Tackling batch-computations once and for all #178

torfjelde · 2021-04-24T18:12:27Z

torfjelde
Apr 24, 2021
Maintainer

Why do we care
Current implementation
New solution?
Issues
To discuss

19th of February, 2020 was a dark day in the history of Bijectors.jl. An absolute idiot decided it was a good idea to encode the "dimensionality" in the bijector type, i.e. Bijector{N}. Since then the code has been riddled with `N` everywhere and seemingly redundant implementations for different inputs, all of which could have avoided if it wasn't for this idiot.

This idiot was me. And now I'm back, still an idiot, but an idiot who has been burned one too many times.

Why do we care

In Bijectors.jl we have logabsdetjac for which we need to disambiguate whether a Matrix is a single matrix input, i.e. the bijector is acting on the space of matrices, in which case the return-value is a Real, or if it's a collection of vectors (reals), in which case the return-value is a Vector (Matrix).

More about this can be found in the original issue: #35.

Current implementation

The solution of the above issue was to include the dimensionality of the input-space in the bijector, i.e. Bijector became Bijector{N}, with 0 representing Real.

This works but it sucks, and leads to a lot of redundant code, e.g.

## Goals:
a) In the Bijectors.jl issue, copy everything from "Tackling batch-computations once" down to "New solution?", switching "Maintainer" to "Contributor".
b) Which five section headings are listed near the top of the Bijectors.jl issue, before the opening paragraph?
c) In the Bijectors.jl issue, what does the value 0 stand for in Bijector{N}?
The material after this point has nothing to do with the Bijectors.jl issue.

## Supplied information:
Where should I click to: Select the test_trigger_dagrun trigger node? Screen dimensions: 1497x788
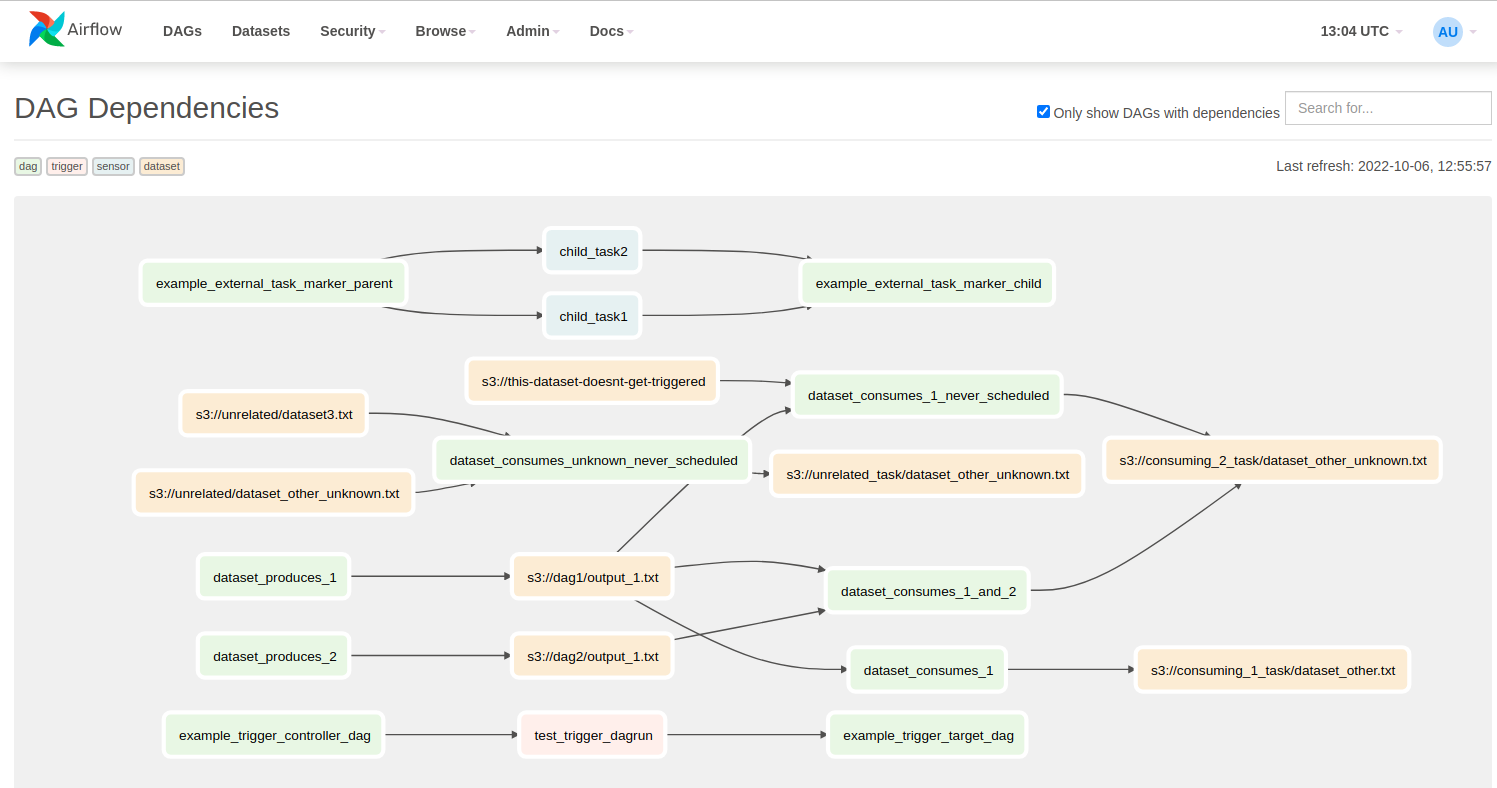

## Task-by-task solutions:
a)
Tackling batch-computations once and for all #178

torfjelde · 2021-04-24T18:12:27Z

torfjelde
Apr 24, 2021
Contributor

Why do we care
Current implementation
New solution?

b)
Why do we care
Current implementation
New solution?
Issues
To discuss

c) Real